Hannah Hirsh, who was a member of the congregation until moving two years ago, brought her two young children from Teaneck, N.J., for the ceremony.

Hirsh said she cried when hearing about the fire, which Montgomery fire officials blamed on arson. "I felt like part of my history had been taken away, we thought the synagogue would always be there," she said. "But this is a beautiful occasion. I feel a very strong attachment to this synagogue. There is a wonderful sense of community here."

Jack Zaltzman, 77, walked three miles every Sabbath to attend services at Woodside Synagogue, 9001 Georgia Ave.

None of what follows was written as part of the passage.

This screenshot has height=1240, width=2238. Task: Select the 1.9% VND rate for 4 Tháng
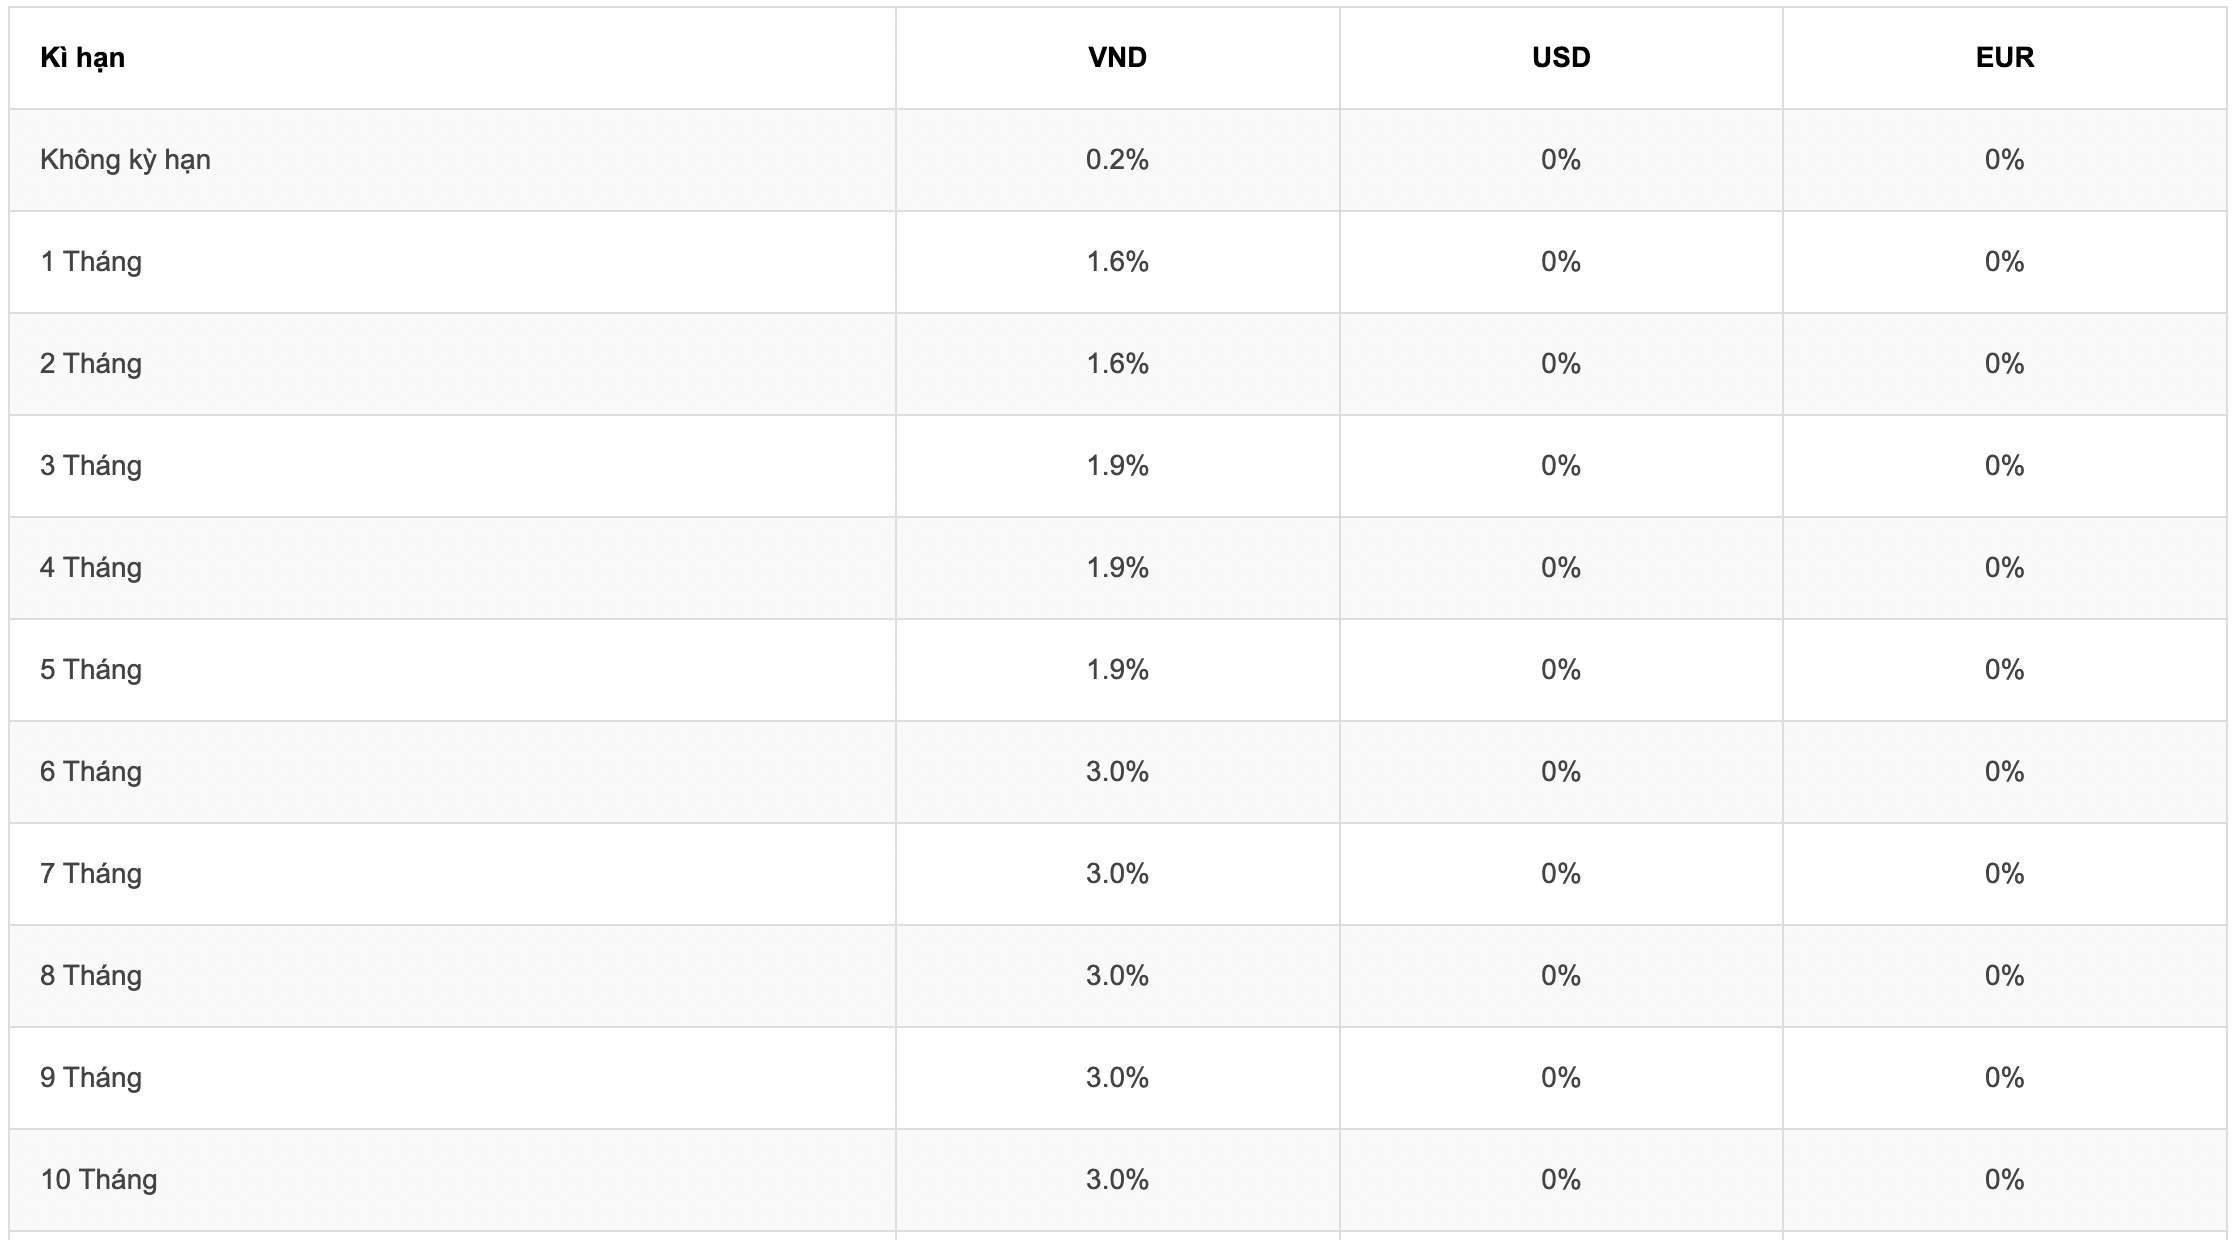pos(1117,568)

"I like to go there because I like the people," he said at the groundbreaking ceremony. "People are very nice at the synagogue. They invite us to bar mitzvahs and I can usually get invited to a circumcision."

The hourlong blaze in April 1986 destroyed most of the main sanctuary and a significant portion of the synagogue's Bibles, reference books and prayer shawls. The scrolls were smoke-damaged and are being repaired.

The new building is expected to be completed in January, and the congregation has taken out a $350,000 mortgage to complete the financing for the building.

The synagogue was established in 1963 by a group of people living in the Summit Hill Apartments in Silver Spring who met in the building's party room. In 1977 they moved to a 19th century house on Georgia Avenue.

The congregation has operated entirely on a voluntary basis and has never had its own rabbi to lead its services. President Milton Herman explained, "We're a small synagogue and we felt we could do without one." Lack of funds, he said, was part of the problem.

On Sunday, about 50 members of the congregation gathered at the same area where many of them stood 16 months ago when they watched in anguish as fire swept through the building. Then, their main concern was the condition of the holy scrolls.

"We wanted to go in ourselves to rescue the Torahs, but the firemen told us it would be too dangerous," said Joe Abeles, a longtime member of the congregation. Sunday, as their children cheerfully chased each other around, their parents exchanged pats of congratulation for their efforts in raising the money to renovate and build an addition to their synagogue.